■ WHAT THIS TASK INVOLVES:
Summarize the page excerpt about blockchain in two sentences.

■ PAGE EXCERPT:
--- START ---
There’s a term that has made its way up from beyond the technology and finance news sectors and is rapidly becoming part of mainstream parlance: blockchain. You normally hear it associated with electronic cryptocurrencies such as Bitcoin and the reason for this is that blockchain is essentially the system – the support structure – that allows them to work.
But like many technologies that power disruptors, blockchain has myriad applications beyond what it’s famously known for. Bitcoin is currently the headline-grabbing mainstream entry point to blockchain; after all, if you allow investors to make a profit without relying on intermediaries – which is what Bitcoin does – you’re bound to cause a stir.
But if you strip away cryptocurrency and simply look at the technology behind it, the potential begins to bloom. To put it bluntly, as Financial Times technology reporter Sally Davies did: “Blockchain is to Bitcoin what the internet is to email. It’s a big electronic system upon which you can build applications. Currency is just one.”
To understand blockchain’s potential, it’s worth taking a brief look at its history, which starts with the most used form of cryptocurrency. Bitcoin was first proposed in a white paper back in 2008, authored by a person (or persons) known as Satoshi Nakamoto.
The paper’s main thrust detailed an innovative peerto- peer payment system for online transactions that didn’t rely on an intermediary, using a digital currency – Bitcoin.
While the new payment system was exciting – as evidenced by the currency’s prominence to this day – the mechanics behind it, blockchain, proved even more revolutionary. Here was a system that decentralised ownership of data while providing peer-to-peer verification. It was, and is, the most democratic system for data in existence.
--- END ---
■ DATASET EXCERPT:
--- START ---
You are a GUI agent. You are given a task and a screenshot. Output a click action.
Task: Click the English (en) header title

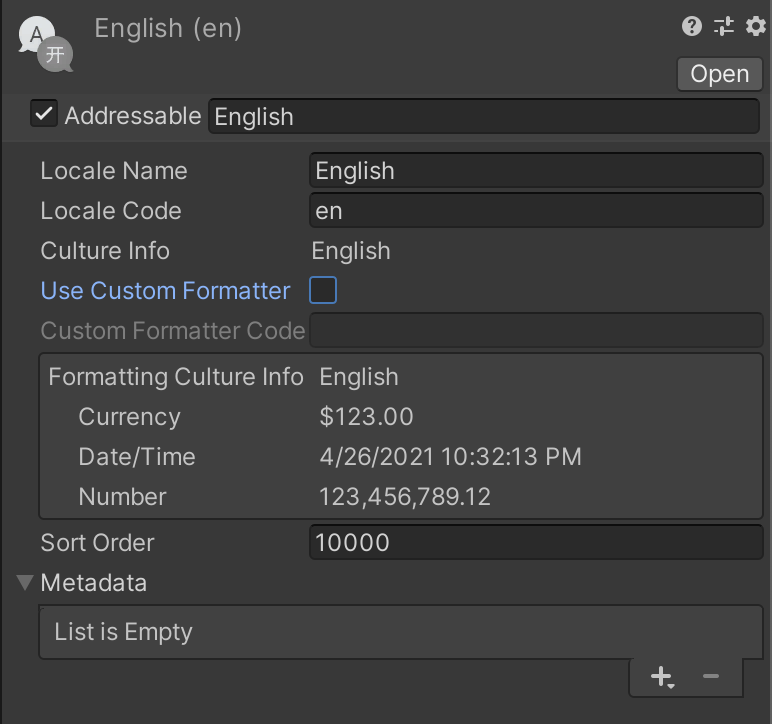[x=168, y=28]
--- END ---
■ ANSWER TO THE EXERCISE:
Blockchain, the system that allows cryptocurrencies such as Bitcoin to work, has many applications beyond currency, which is only one of the things that can be built on it. Bitcoin was first proposed in a 2008 white paper by Satoshi Nakamoto as a peer-to-peer online payment system without an intermediary, but the blockchain behind it proved even more revolutionary because it decentralized ownership of data while providing peer-to-peer verification.